Extract provided

1

This has been bothering me for quite a while, and I think there's something that I just don't understand about the data.table package. If I want two "slices" of my data.table, and rename one to a new name, if I forget to enter "copy", then data.table treats the two objects with new names as the same thing.

  1. Is the only systematic way to solve this issue by using the "copy" function? i.e. if I don't use "copy", will I always get this behavior of treating the same objects as the same thing?
  2. What's the purpose of this feature? Something to do with memory storage..? It seems like it can cause some serious inadvertent errors if I decide to change one DT and then use the original object. Also, if a new data.table user is coming from base R, and doesn't know about this behavior, then there will be some systematic problems with all their code.
  3. What's the point of the setDT function if it doesn't actually "set" the data table into a new object?

Here's an illustrative example:

library(data.table)
#####BOTH_SETDT & COPY#####
first_dt <- data.frame(a = c(1,2,3), b = c(9,8,7))
setDT(first_dt)
second_dt <- copy(first_dt)
setDT(second_dt)

first_dt[,a:=a/50]
second_dt[,b:=b/50]
print(first_dt)
#      a b
#1: 0.02 9
#2: 0.04 8
#3: 0.06 7
print(second_dt)
#   a    b
#1: 1 0.18
#2: 2 0.16
#3: 3 0.14

#####BOTH SETDT#####
first_dt <- data.frame(a = c(1,2,3), b = c(9,8,7))
setDT(first_dt)
second_dt <- first_dt
setDT(second_dt)

first_dt[,a:=a/50]
second_dt[,b:=b/50]
print(first_dt)
#      a    b
#1: 0.02 0.18
#2: 0.04 0.16
#3: 0.06 0.14
print(second_dt)
#      a    b
#1: 0.02 0.18
#2: 0.04 0.16
#3: 0.06 0.14

#####SINGLE SETDT#####
first_dt <- data.frame(a = c(1,2,3), b = c(9,8,7))
setDT(first_dt)
second_dt <- first_dt

first_dt[,a:=a/50]
second_dt[,b:=b/50]
print(first_dt)
#      a    b
#1: 0.02 0.18
#2: 0.04 0.16
#3: 0.06 0.14
print(second_dt)

Records
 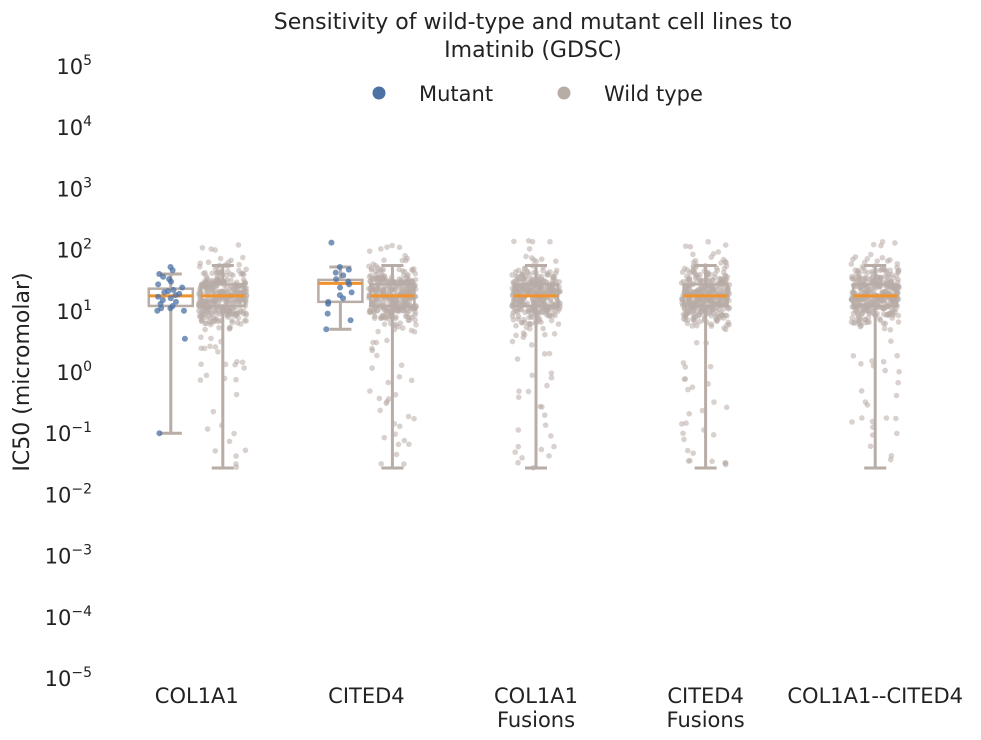 What do you see at coordinates (74, 250) in the screenshot?
I see `y-tick-label: 10²` at bounding box center [74, 250].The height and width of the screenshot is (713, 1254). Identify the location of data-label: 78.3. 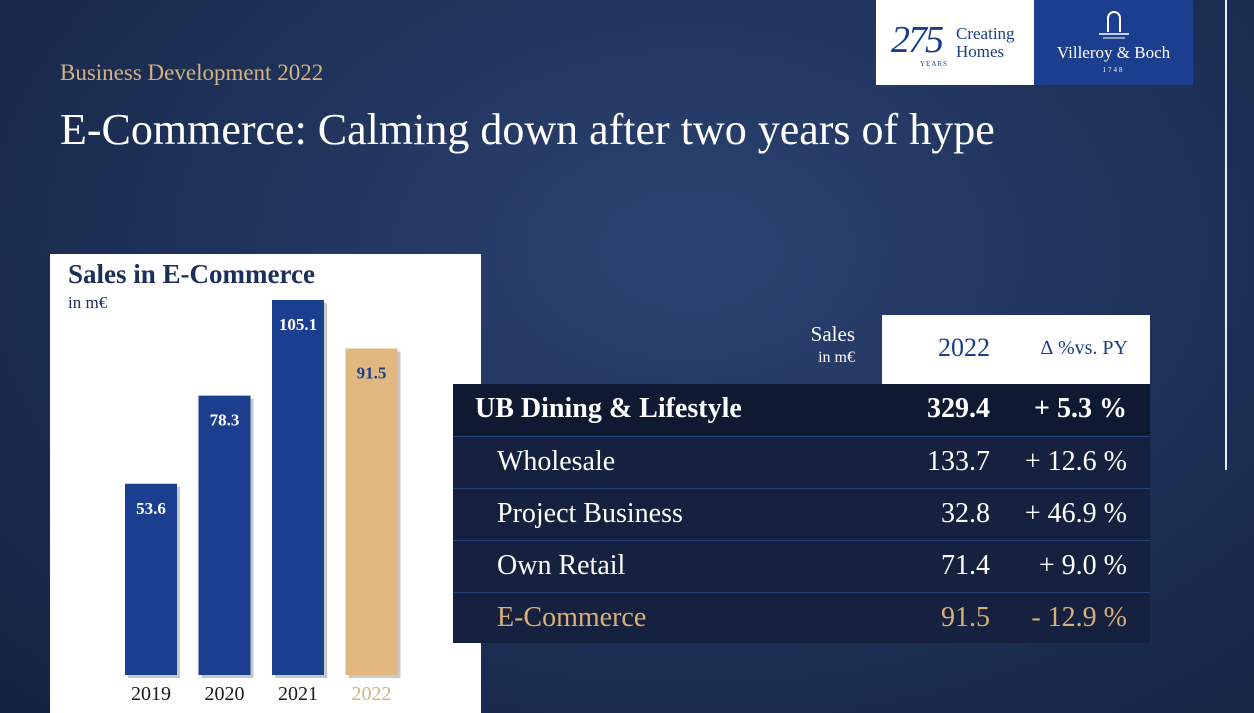
(225, 420).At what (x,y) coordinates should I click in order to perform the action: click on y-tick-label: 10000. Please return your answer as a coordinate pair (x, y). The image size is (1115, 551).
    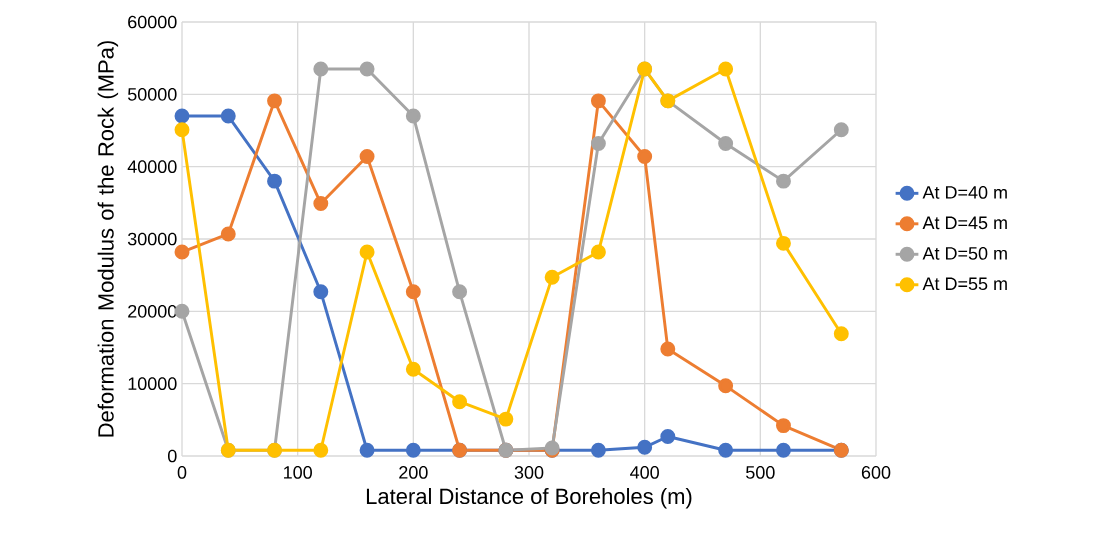
    Looking at the image, I should click on (152, 384).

Assigned task 1
Which section header comments, marked by runs of ##### on both sides, appear in the code of the data.table post above?
Assigned task 2
Reproduce the part of the data.table post between "1. Is the only" and "all their code.", inclusive.

Exercise solution 1
#####BOTH_SETDT & COPY#####
#####BOTH SETDT#####
#####SINGLE SETDT#####

Exercise solution 2
1. Is the only systematic way to solve this issue by using the "copy" function? i.e. if I don't use "copy", will I always get this behavior of treating the same objects as the same thing?
  2. What's the purpose of this feature? Something to do with memory storage..? It seems like it can cause some serious inadvertent errors if I decide to change one DT and then use the original object. Also, if a new data.table user is coming from base R, and doesn't know about this behavior, then there will be some systematic problems with all their code.